Eduardo de Albuquerque Parente, doutor e mestre em Direito Processual pela USP e advogado da Salusse, Marangoni, Parente e Jabur Advogados, diz em artigo publicado pelo portal Migalhas que “essas medidas têm o potencial de alterar substancialmente a Lei de Arbitragem e, apesar de se apresentarem como ‘aprimoramentos’, a nosso ver colocam em risco a autonomia do sistema arbitral ao desafiar os mecanismos legais intencionalmente flexíveis que promovem a confiança das partes no árbitro”.

Para ele, as medidas têm a finalidade de reduzir a margem interpretativa intencionalmente presente no parágrafo 1º, do artigo 14 da Lei de Arbitragem. “No entanto, ao contrário do que se propõem, elas podem gerar efeitos adversos aos que se desejava evitar. Não se discute a importância da imparcialidade do árbitro. O que se discute é se o enrijecimento dos parâmetros do dever de revelação por via legislativa e/ou judicial tem como resultado a garantia da imparcialidade do árbitro e, por extensão, o aprimoramento da segurança jurídica”, destacou. “Por um lado, os parâmetros buscam ‘sistematizar’ tudo aquilo que deve ser revelado. Por outro, a revelação de fatos que não possuem relevância para a arbitragem pode ser instrumentalizada para tentativas de anulação de sentenças arbitrais”, avaliou.

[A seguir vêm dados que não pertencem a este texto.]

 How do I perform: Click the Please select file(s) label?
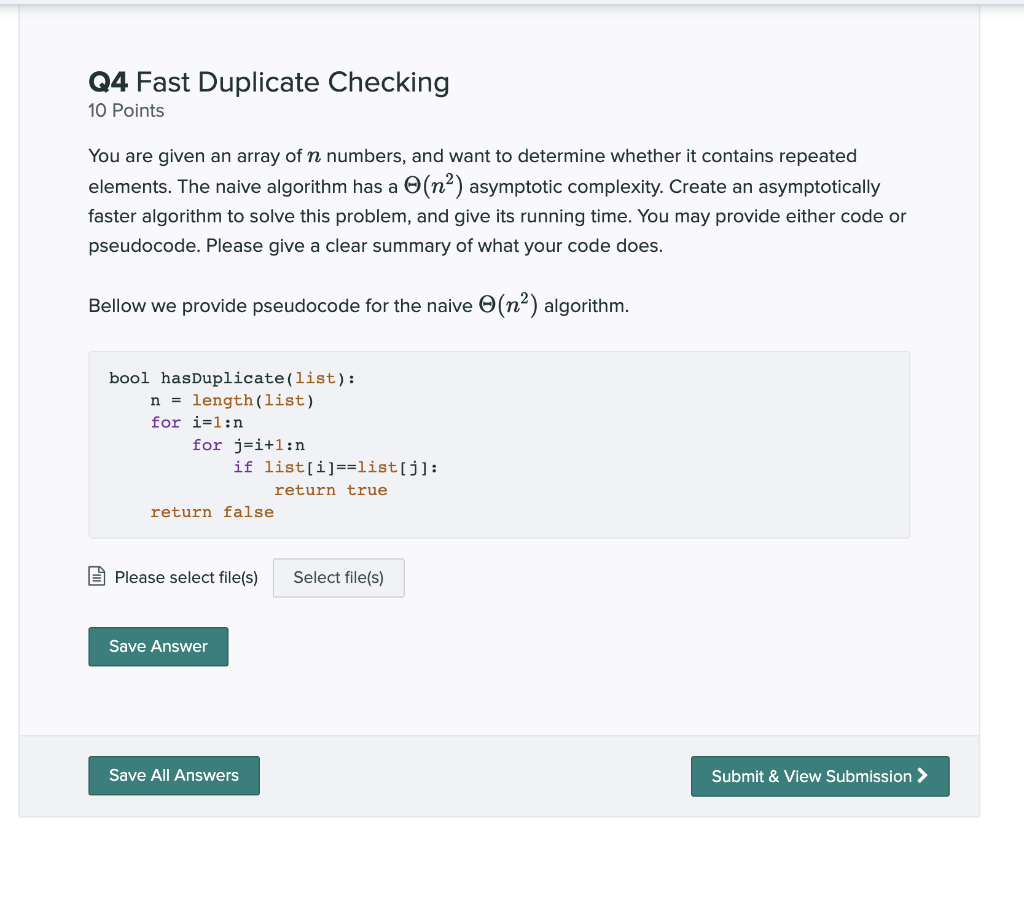pos(186,577)
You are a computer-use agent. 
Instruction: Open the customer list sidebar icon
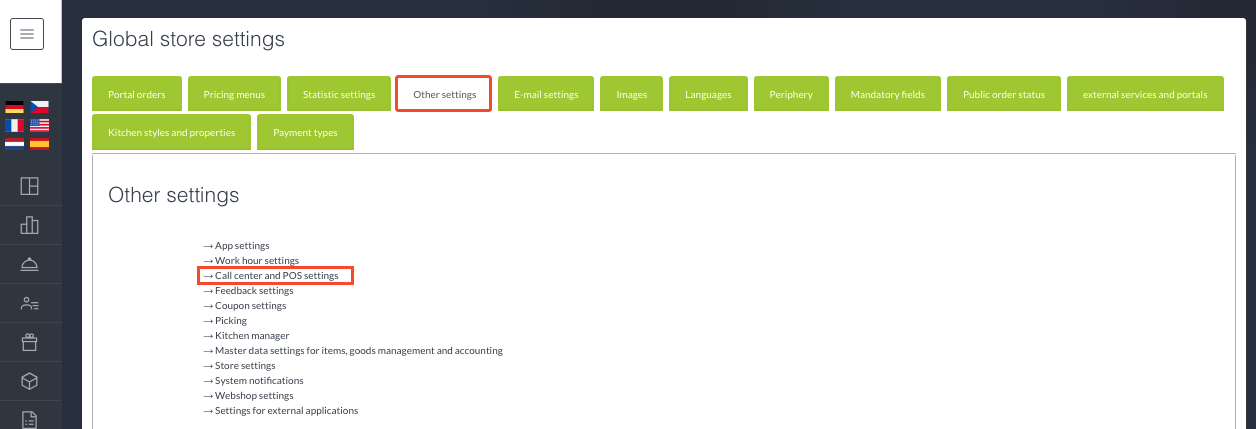(30, 303)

Como forma de minimizar os impactos do dever de revelação, dar mais transparência ao processo e reforçar a segurança do processo arbitral, o Comitê Brasileiro de Arbitragem (CBAr) divulgou um conjunto de recomendações sobre o tema. Conforme esclareceu o ex-presidente do CBAr, André Abbud, “as diretrizes são um conjunto de breves recomendações que buscam uniformizar entendimentos e orientar as condutas dos árbitros, partes, advogados, câmaras e juí-zes a respeito do dever de revelação, com base na nossa lei e nas práticas e conceitos compartilhados pela doutrina e pela comunidade internacional”.

Na mesma linha, o Centro de Arbitragem e Mediação da Câmara de Comércio Brasil-Canadá (CAM-CCBC) atualizou, em novembro de 2023, o questionário de conflitos de interesse e disponibilidade, acrescentando perguntas sobre relacionamentos profissionais prévios entre os árbitros, os advogados e as partes. “Nós revimos o questionário pois começou um burburinho no mercado de que os árbitros não estão fazendo as revelações adequadas, os árbitros estão deixando de contar para as partes o relacionamento que têm com uma ou com outra, estão surgindo impugnações demais aos árbitros. Então, o CAM-CCBC também incrementou o seu questionário para que todas as perguntas possíveis sobre aquilo que pode ser suscitado como conflito de interesses sejam esclarecidas para as partes”, explicou a vice-presidente da câmara, Silvia Rodrigues Pachikoski, em entrevista ao Anuário da Justiça.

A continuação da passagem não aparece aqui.